The Pueblo Chemical Agent-Destruction Pilot Plant (PCAPP) is preparing to use a process similar to that of an industrial wastewater treatment plant to treat the product of its chemical agent neutralization process.
“We remove the mustard agent from the munitions and neutralize it, resulting in a product called hydrolysate,” said Rick Holmes, Bechtel Pueblo Team project manager. “Once the agent destruction is confirmed, we store the hydrolysate in a storage tank and when enough is accumulated, biotreatment can begin.”

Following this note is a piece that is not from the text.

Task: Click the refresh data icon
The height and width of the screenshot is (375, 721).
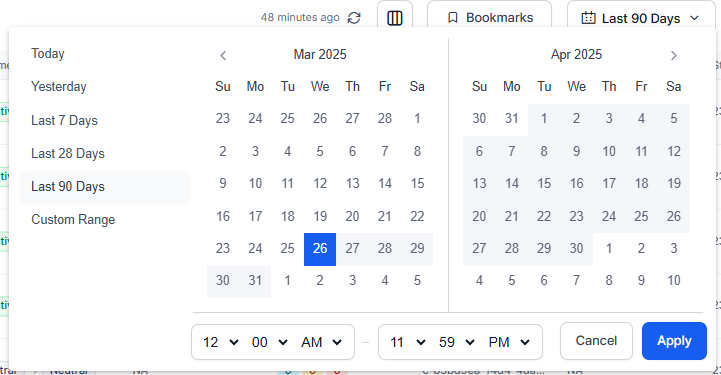Action: (354, 18)

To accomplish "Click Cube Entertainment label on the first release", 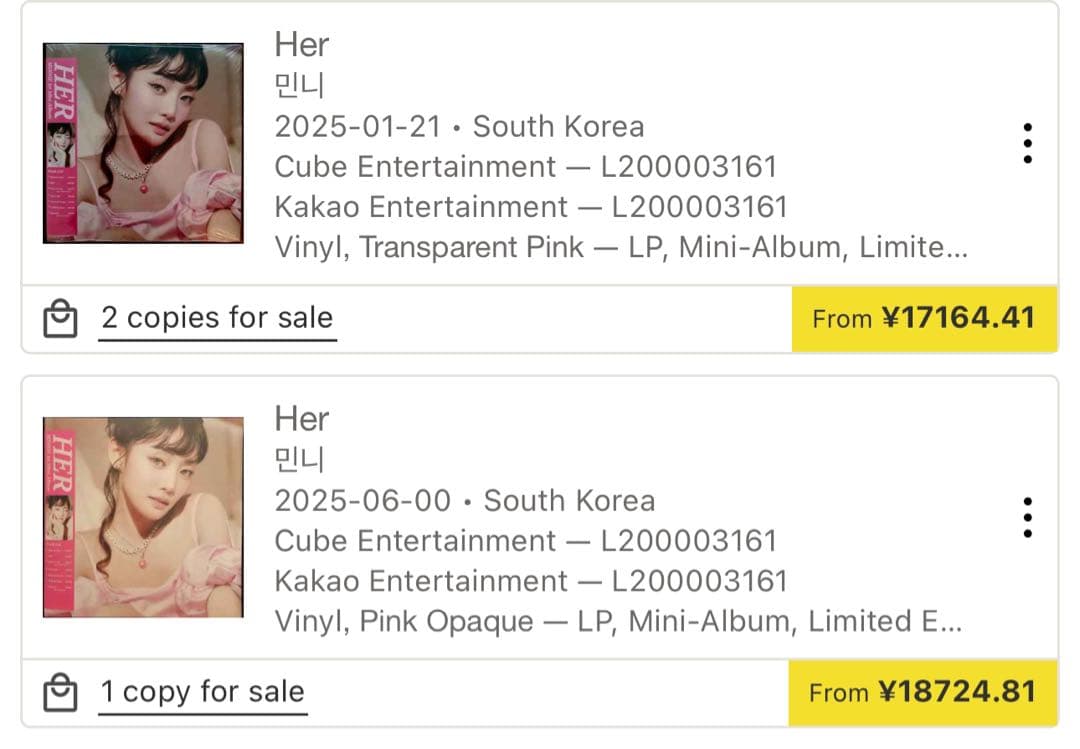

After munitions are robotically disassembled and the mustard agent is drained, the neutralized product will be treated in the plant’s biotreatment system. Utilizing Immobilized Cell Bioreactors (ICB), microbes will break down dissolved organic compounds such as thiodiglycol (TDG), said Dr. Yakup Nurdogan, a wastewater treatment expert at PCAPP.
“The ICB process is an aerobic fixed-film wastewater treatment process designed to oxidize TDG, the main ingredient in hydrolysate,” Dr. Nurdogan said
The goal of the biotreatment system is to break down TDG to simpler molecules such as carbon dioxide, water, sulfuric acid, and intermediate organic compounds. Biotreated effluent will be treated in the Brine Reduction System, which uses evaporation and crystallization processes to recover water for recycling and reuse in the plant, Dr. Nurdogan said.
The plant began processing munitions on Sept. 7 and it will take approximately two months before enough hydrolysate is produced to feed the microbes, said Dr. Pat Sullivan, environmental manager, PCAPP.